DATA LISTING:

Start of Block

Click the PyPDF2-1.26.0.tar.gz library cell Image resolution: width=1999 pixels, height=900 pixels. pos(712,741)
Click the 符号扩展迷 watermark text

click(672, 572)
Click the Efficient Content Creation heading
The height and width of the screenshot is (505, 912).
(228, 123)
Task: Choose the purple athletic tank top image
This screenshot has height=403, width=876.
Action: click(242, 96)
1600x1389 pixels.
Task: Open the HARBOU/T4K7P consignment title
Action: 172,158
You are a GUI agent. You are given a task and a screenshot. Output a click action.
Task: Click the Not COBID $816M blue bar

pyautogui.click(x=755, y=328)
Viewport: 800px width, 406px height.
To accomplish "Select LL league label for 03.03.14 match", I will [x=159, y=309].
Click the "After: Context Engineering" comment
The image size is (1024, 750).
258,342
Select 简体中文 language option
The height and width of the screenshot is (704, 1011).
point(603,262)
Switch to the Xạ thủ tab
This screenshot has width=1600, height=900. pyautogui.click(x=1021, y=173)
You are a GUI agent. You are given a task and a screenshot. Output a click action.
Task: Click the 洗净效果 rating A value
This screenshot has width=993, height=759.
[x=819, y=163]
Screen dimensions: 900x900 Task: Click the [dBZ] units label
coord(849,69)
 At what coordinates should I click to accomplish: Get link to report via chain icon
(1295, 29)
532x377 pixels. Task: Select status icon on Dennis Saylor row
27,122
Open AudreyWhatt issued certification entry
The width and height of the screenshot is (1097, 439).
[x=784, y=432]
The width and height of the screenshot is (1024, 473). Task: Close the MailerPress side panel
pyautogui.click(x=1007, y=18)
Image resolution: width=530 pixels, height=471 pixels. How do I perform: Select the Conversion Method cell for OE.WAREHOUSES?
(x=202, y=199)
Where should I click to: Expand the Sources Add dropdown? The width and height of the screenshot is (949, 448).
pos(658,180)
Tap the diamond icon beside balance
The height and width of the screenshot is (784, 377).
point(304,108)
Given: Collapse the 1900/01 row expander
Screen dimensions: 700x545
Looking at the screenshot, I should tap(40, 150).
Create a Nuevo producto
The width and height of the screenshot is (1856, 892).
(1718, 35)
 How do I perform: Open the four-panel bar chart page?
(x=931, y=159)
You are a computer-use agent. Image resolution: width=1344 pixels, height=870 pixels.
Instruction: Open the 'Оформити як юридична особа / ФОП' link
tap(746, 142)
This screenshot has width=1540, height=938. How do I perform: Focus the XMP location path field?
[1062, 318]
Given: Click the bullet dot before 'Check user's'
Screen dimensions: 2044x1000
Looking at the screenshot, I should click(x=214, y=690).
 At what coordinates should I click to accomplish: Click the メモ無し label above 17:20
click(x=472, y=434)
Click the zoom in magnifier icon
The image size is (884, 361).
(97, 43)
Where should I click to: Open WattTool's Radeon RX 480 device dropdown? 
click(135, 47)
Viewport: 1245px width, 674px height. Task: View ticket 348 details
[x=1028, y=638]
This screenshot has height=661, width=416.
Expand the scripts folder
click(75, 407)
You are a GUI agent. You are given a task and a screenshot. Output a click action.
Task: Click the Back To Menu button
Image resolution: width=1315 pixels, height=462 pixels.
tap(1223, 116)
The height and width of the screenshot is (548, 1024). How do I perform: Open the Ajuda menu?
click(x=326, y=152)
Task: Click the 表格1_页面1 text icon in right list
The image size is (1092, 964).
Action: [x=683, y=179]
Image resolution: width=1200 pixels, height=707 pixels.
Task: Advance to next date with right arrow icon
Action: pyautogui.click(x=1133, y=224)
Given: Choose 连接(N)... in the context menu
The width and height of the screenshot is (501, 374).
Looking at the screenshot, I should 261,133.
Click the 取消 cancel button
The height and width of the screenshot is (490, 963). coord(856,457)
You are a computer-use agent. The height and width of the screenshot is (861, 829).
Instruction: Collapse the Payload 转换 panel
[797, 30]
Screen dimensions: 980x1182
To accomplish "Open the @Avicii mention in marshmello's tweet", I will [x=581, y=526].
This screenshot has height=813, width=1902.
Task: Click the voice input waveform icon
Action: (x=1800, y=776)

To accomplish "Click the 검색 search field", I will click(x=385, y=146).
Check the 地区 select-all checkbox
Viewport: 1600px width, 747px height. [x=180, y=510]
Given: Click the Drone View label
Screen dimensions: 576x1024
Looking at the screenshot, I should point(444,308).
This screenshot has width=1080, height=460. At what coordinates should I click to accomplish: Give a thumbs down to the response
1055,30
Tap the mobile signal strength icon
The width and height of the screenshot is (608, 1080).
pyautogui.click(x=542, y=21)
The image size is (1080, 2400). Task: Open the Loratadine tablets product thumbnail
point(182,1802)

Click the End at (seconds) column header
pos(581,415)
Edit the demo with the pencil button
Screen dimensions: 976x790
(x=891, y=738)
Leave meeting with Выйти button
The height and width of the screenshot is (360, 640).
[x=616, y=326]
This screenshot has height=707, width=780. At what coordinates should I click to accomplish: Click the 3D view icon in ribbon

End of Block

WHAT THE TASK REQUIRES: Everything in the listing above should be printed again exactly.

WRITTEN RESPONSE:
Click the PyPDF2-1.26.0.tar.gz library cell Image resolution: width=1999 pixels, height=900 pixels. pos(712,741)
Click the 符号扩展迷 watermark text

click(672, 572)
Click the Efficient Content Creation heading
The height and width of the screenshot is (505, 912).
(228, 123)
Task: Choose the purple athletic tank top image
This screenshot has height=403, width=876.
Action: click(242, 96)
1600x1389 pixels.
Task: Open the HARBOU/T4K7P consignment title
Action: 172,158
You are a GUI agent. You are given a task and a screenshot. Output a click action.
Task: Click the Not COBID $816M blue bar

pyautogui.click(x=755, y=328)
Viewport: 800px width, 406px height.
To accomplish "Select LL league label for 03.03.14 match", I will [x=159, y=309].
Click the "After: Context Engineering" comment
The image size is (1024, 750).
258,342
Select 简体中文 language option
The height and width of the screenshot is (704, 1011).
point(603,262)
Switch to the Xạ thủ tab
This screenshot has width=1600, height=900. pyautogui.click(x=1021, y=173)
You are a GUI agent. You are given a task and a screenshot. Output a click action.
Task: Click the 洗净效果 rating A value
This screenshot has width=993, height=759.
[x=819, y=163]
Screen dimensions: 900x900 Task: Click the [dBZ] units label
coord(849,69)
 At what coordinates should I click to accomplish: Get link to report via chain icon
(1295, 29)
532x377 pixels. Task: Select status icon on Dennis Saylor row
27,122
Open AudreyWhatt issued certification entry
The width and height of the screenshot is (1097, 439).
[x=784, y=432]
The width and height of the screenshot is (1024, 473). Task: Close the MailerPress side panel
pyautogui.click(x=1007, y=18)
Image resolution: width=530 pixels, height=471 pixels. How do I perform: Select the Conversion Method cell for OE.WAREHOUSES?
(x=202, y=199)
Where should I click to: Expand the Sources Add dropdown? The width and height of the screenshot is (949, 448).
pos(658,180)
Tap the diamond icon beside balance
The height and width of the screenshot is (784, 377).
point(304,108)
Given: Collapse the 1900/01 row expander
Screen dimensions: 700x545
Looking at the screenshot, I should tap(40, 150).
Create a Nuevo producto
The width and height of the screenshot is (1856, 892).
(1718, 35)
 How do I perform: Open the four-panel bar chart page?
(x=931, y=159)
You are a computer-use agent. Image resolution: width=1344 pixels, height=870 pixels.
Instruction: Open the 'Оформити як юридична особа / ФОП' link
tap(746, 142)
This screenshot has width=1540, height=938. How do I perform: Focus the XMP location path field?
[1062, 318]
Given: Click the bullet dot before 'Check user's'
Screen dimensions: 2044x1000
Looking at the screenshot, I should click(x=214, y=690).
 At what coordinates should I click to accomplish: Click the メモ無し label above 17:20
click(x=472, y=434)
Click the zoom in magnifier icon
The image size is (884, 361).
(97, 43)
Where should I click to: Open WattTool's Radeon RX 480 device dropdown? 
click(135, 47)
Viewport: 1245px width, 674px height. Task: View ticket 348 details
[x=1028, y=638]
This screenshot has height=661, width=416.
Expand the scripts folder
click(75, 407)
You are a GUI agent. You are given a task and a screenshot. Output a click action.
Task: Click the Back To Menu button
Image resolution: width=1315 pixels, height=462 pixels.
tap(1223, 116)
The height and width of the screenshot is (548, 1024). How do I perform: Open the Ajuda menu?
click(x=326, y=152)
Task: Click the 表格1_页面1 text icon in right list
The image size is (1092, 964).
Action: [x=683, y=179]
Image resolution: width=1200 pixels, height=707 pixels.
Task: Advance to next date with right arrow icon
Action: pyautogui.click(x=1133, y=224)
Given: Choose 连接(N)... in the context menu
The width and height of the screenshot is (501, 374).
Looking at the screenshot, I should 261,133.
Click the 取消 cancel button
The height and width of the screenshot is (490, 963). coord(856,457)
You are a computer-use agent. The height and width of the screenshot is (861, 829).
Instruction: Collapse the Payload 转换 panel
[797, 30]
Screen dimensions: 980x1182
To accomplish "Open the @Avicii mention in marshmello's tweet", I will [x=581, y=526].
This screenshot has height=813, width=1902.
Task: Click the voice input waveform icon
Action: (x=1800, y=776)

To accomplish "Click the 검색 search field", I will click(x=385, y=146).
Check the 地区 select-all checkbox
Viewport: 1600px width, 747px height. [x=180, y=510]
Given: Click the Drone View label
Screen dimensions: 576x1024
Looking at the screenshot, I should point(444,308).
This screenshot has width=1080, height=460. At what coordinates should I click to accomplish: Give a thumbs down to the response
1055,30
Tap the mobile signal strength icon
The width and height of the screenshot is (608, 1080).
pyautogui.click(x=542, y=21)
The image size is (1080, 2400). Task: Open the Loratadine tablets product thumbnail
point(182,1802)

Click the End at (seconds) column header
pos(581,415)
Edit the demo with the pencil button
Screen dimensions: 976x790
(x=891, y=738)
Leave meeting with Выйти button
The height and width of the screenshot is (360, 640).
[x=616, y=326]
This screenshot has height=707, width=780. At what coordinates should I click to accomplish: Click the 3D view icon in ribbon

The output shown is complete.